### Stated problem A
Retype everything in the flame treatment passage from "Figure 2. Shows" down to "optimum storage conditions.".
### Stated problem B
Condense the paragraph of the flame treatment passage that begins "Let us assume for a moment" into a short bulleted list that keeps its main facts.
### Stated problem C
Carry on writing the flame treatment passage, starting after its final sentence.

### Source document
★ ★ ★ ★ ★

Role of the Surface Analyst in Quality Assurance

Let us assume for a moment we have to activate a polymer surface for painting. A common processing method for this is flame treatment. Flame treatment deploys a precision torch to impart ionized gas (oxygen and nitrogen primarily) onto a surface. This activates the surface, and the polymer becomes acceptable for a variety of bonding systems. When performing this process, a manufacturer needs to be aware of the optimal parameter for treatment and how that affects the polymeric surface. Speed, distance, and oxygen content can all play a role. Heat is another important parameter. When heating a polymer’s surface, it is possible to over-treat that surface and cause the top few molecular layers to reorient. When a manufacturer wants to design and predict the ability of a system to work well, these parameters all need to be understood.

Figure 2. Shows a shelf life study and material comparison. Brighton Science looked at two different polymer blends pretreatment, post-treatment, and over time after the treatment performed. We found that the two compounds behaved differently, having different initial surface energy values, responding differently to the flame treatment, and exhibiting different Surface Energy Decay curves. By correlating these conditions with adhesion performance, we can come up with our pass/fail limit for surface conditions. In this particular case, it seems that after treatment, the polymer remains stable for a few weeks after treatment given optimum storage conditions.

★ ★ ★ ★ ★

### Supplied records
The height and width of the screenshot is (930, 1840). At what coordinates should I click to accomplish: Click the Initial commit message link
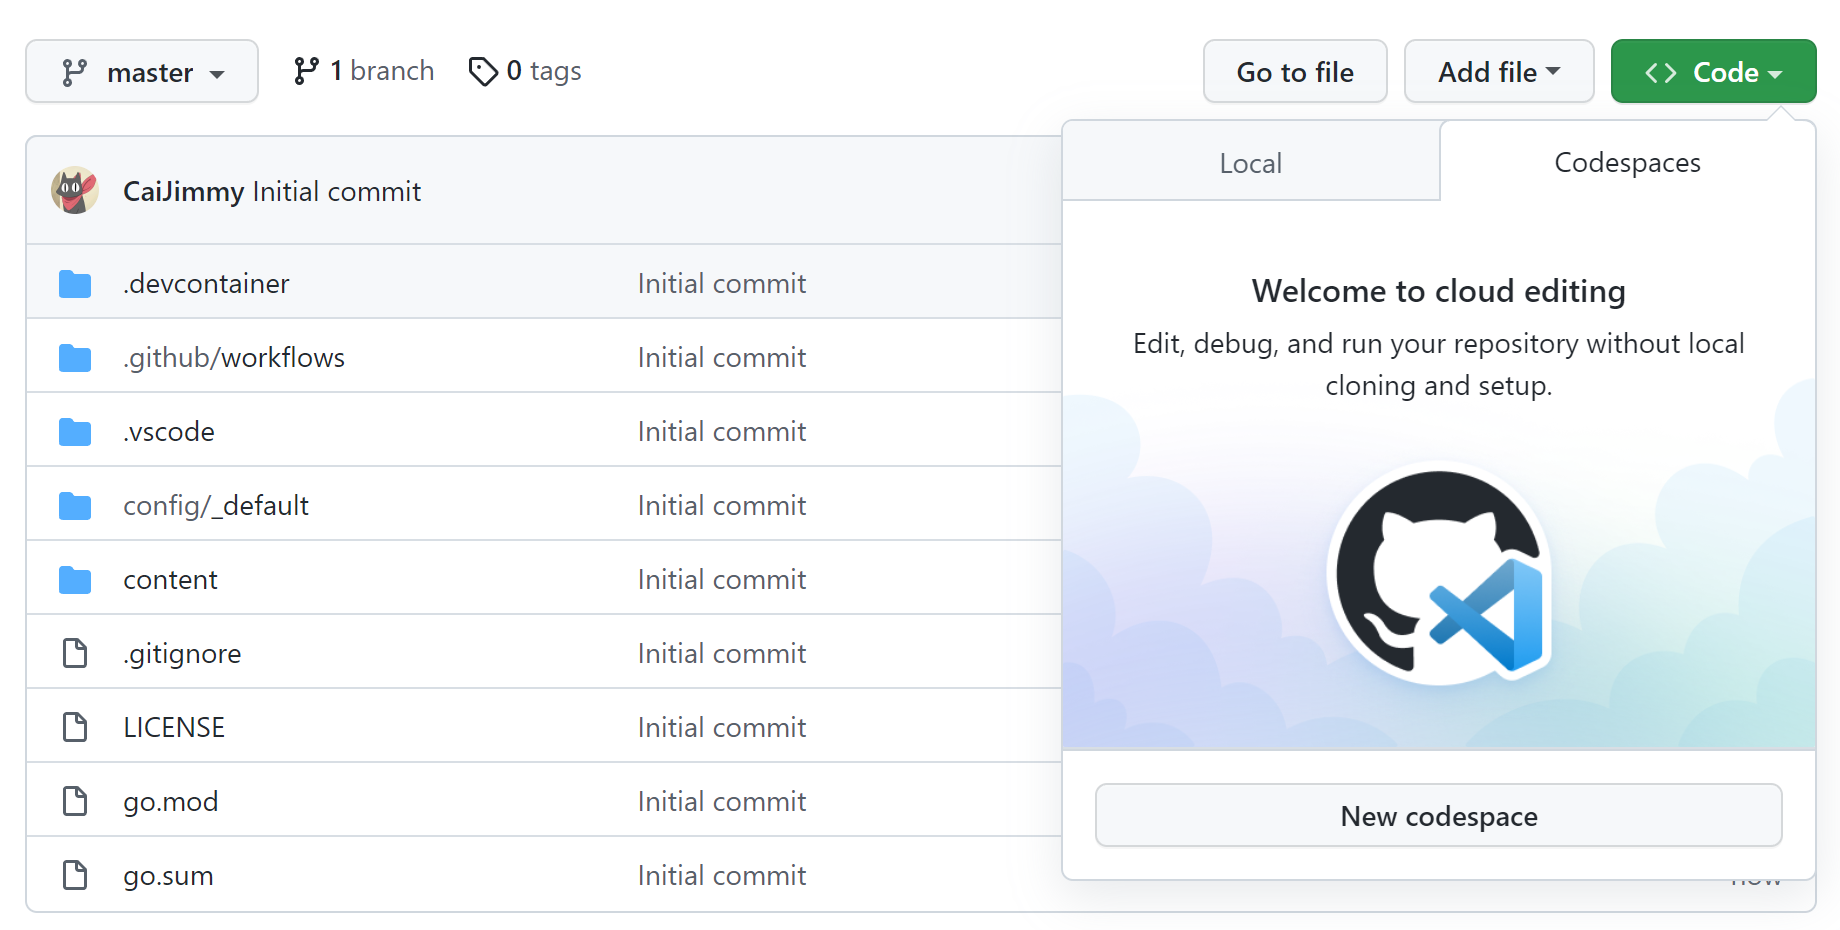[x=336, y=191]
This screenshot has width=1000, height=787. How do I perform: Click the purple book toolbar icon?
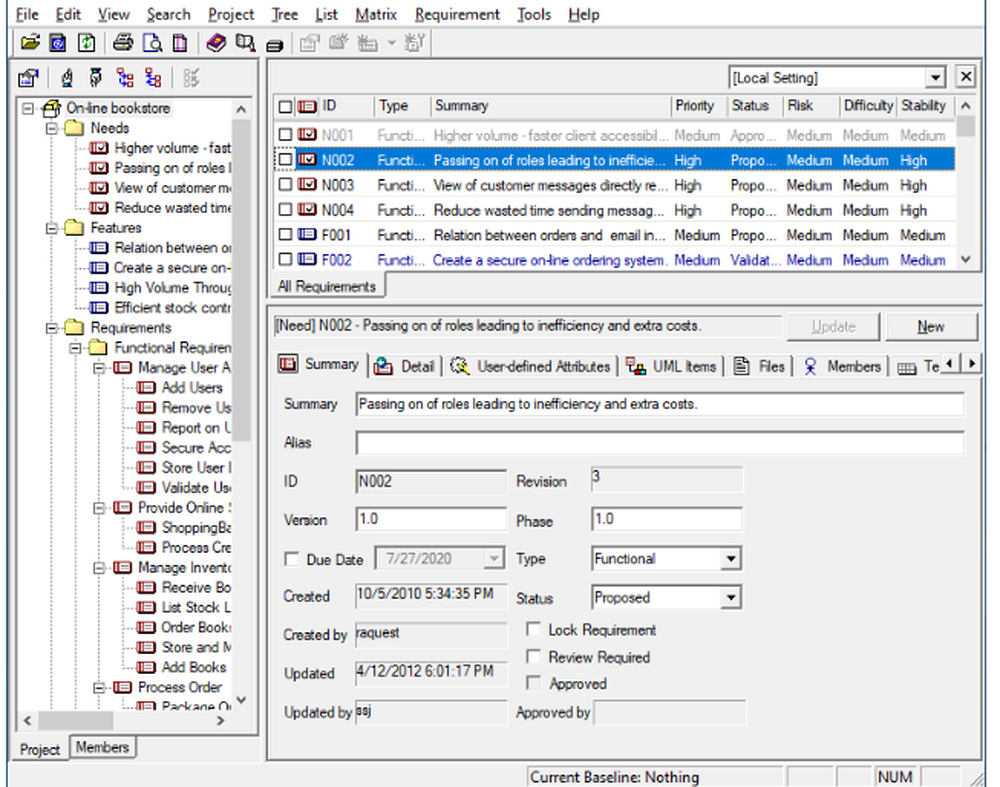point(216,43)
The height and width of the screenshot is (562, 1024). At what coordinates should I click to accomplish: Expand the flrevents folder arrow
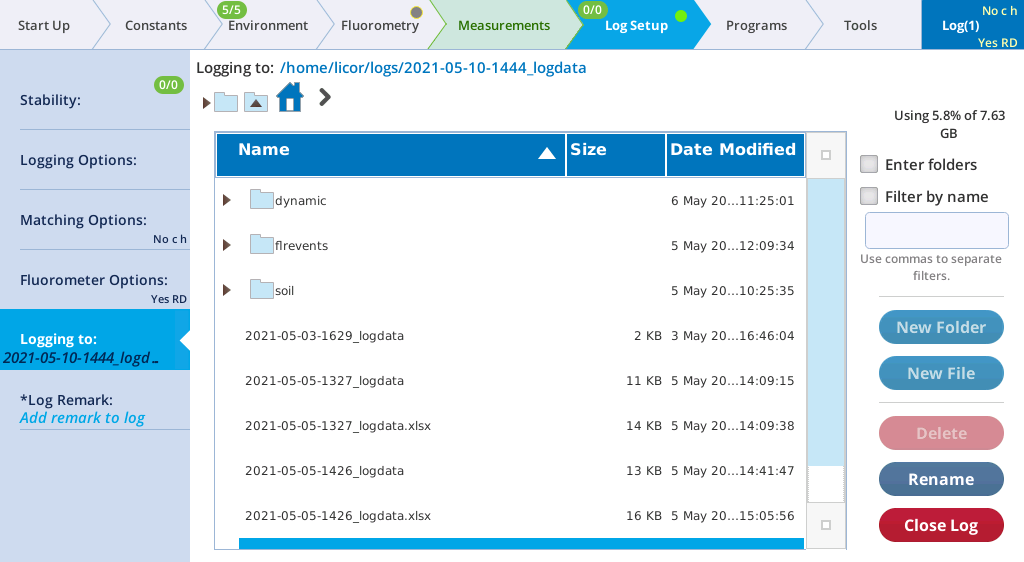[227, 245]
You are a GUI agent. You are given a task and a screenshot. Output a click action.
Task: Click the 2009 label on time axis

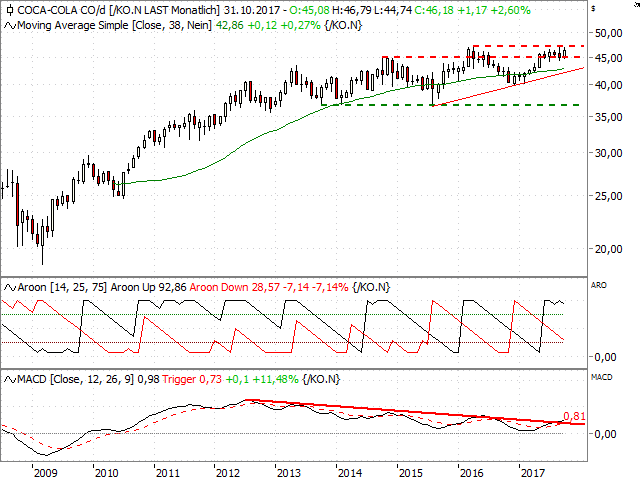44,470
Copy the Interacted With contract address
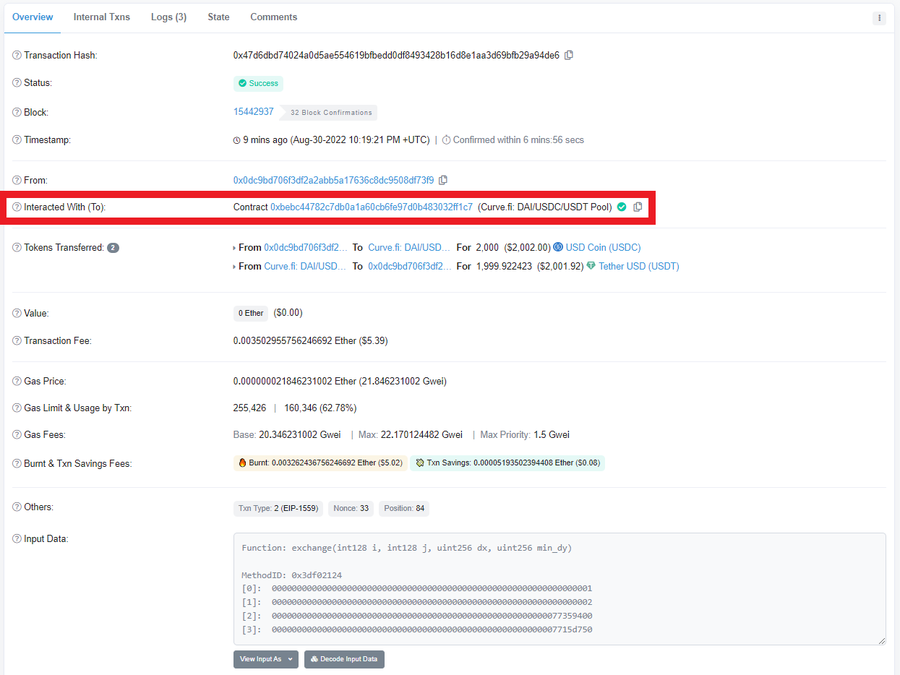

★ ★ ★ ★ ★

### Answer A
Figure 2. Shows a shelf life study and material comparison. Brighton Science looked at two different polymer blends pretreatment, post-treatment, and over time after the treatment performed. We found that the two compounds behaved differently, having different initial surface energy values, responding differently to the flame treatment, and exhibiting different Surface Energy Decay curves. By correlating these conditions with adhesion performance, we can come up with our pass/fail limit for surface conditions. In this particular case, it seems that after treatment, the polymer remains stable for a few weeks after treatment given optimum storage conditions.

### Answer B
- Flame treatment is a common way to activate a polymer surface for painting.
- A precision torch imparts ionized gas, primarily oxygen and nitrogen, onto the surface.
- This activates the surface and makes the polymer acceptable for a variety of bonding systems.
- Manufacturers need to know the optimal treatment parameters and how they affect the polymeric surface.
- Speed, distance, oxygen content, and heat can all play a role.
- Heating can over-treat the surface and cause the top few molecular layers to reorient.
- These parameters all need to be understood to design and predict how well a system will work.

### Answer C
Figure 2.

Ballistic Contact Angle Measurment

Figure 3. Shows overtreatment due to bringing the heat source too close to the part. It is important to understand the differences between a “non-treated” part, a “treated” part, and an “over-treated” part. Fig. 3 shows this beautifully. Starting at 25mm away from the ABS housing edge, we see contact angles between 60 and 70 degrees with a high degree of variability. As the plasma jet moves closer and closer to the part, the contact angle decreases (because Surface Energy increases), and variability goes down. Once the jet gets about 9mm away from the part, the average skyrockets and the variability goes through the roof. Based on this data, we know the jet must fall between 10mm and 20mm away from the part, and contact angles must read around 20 degrees with a low standard deviation to understand if the part meets requirements.

Figure 3.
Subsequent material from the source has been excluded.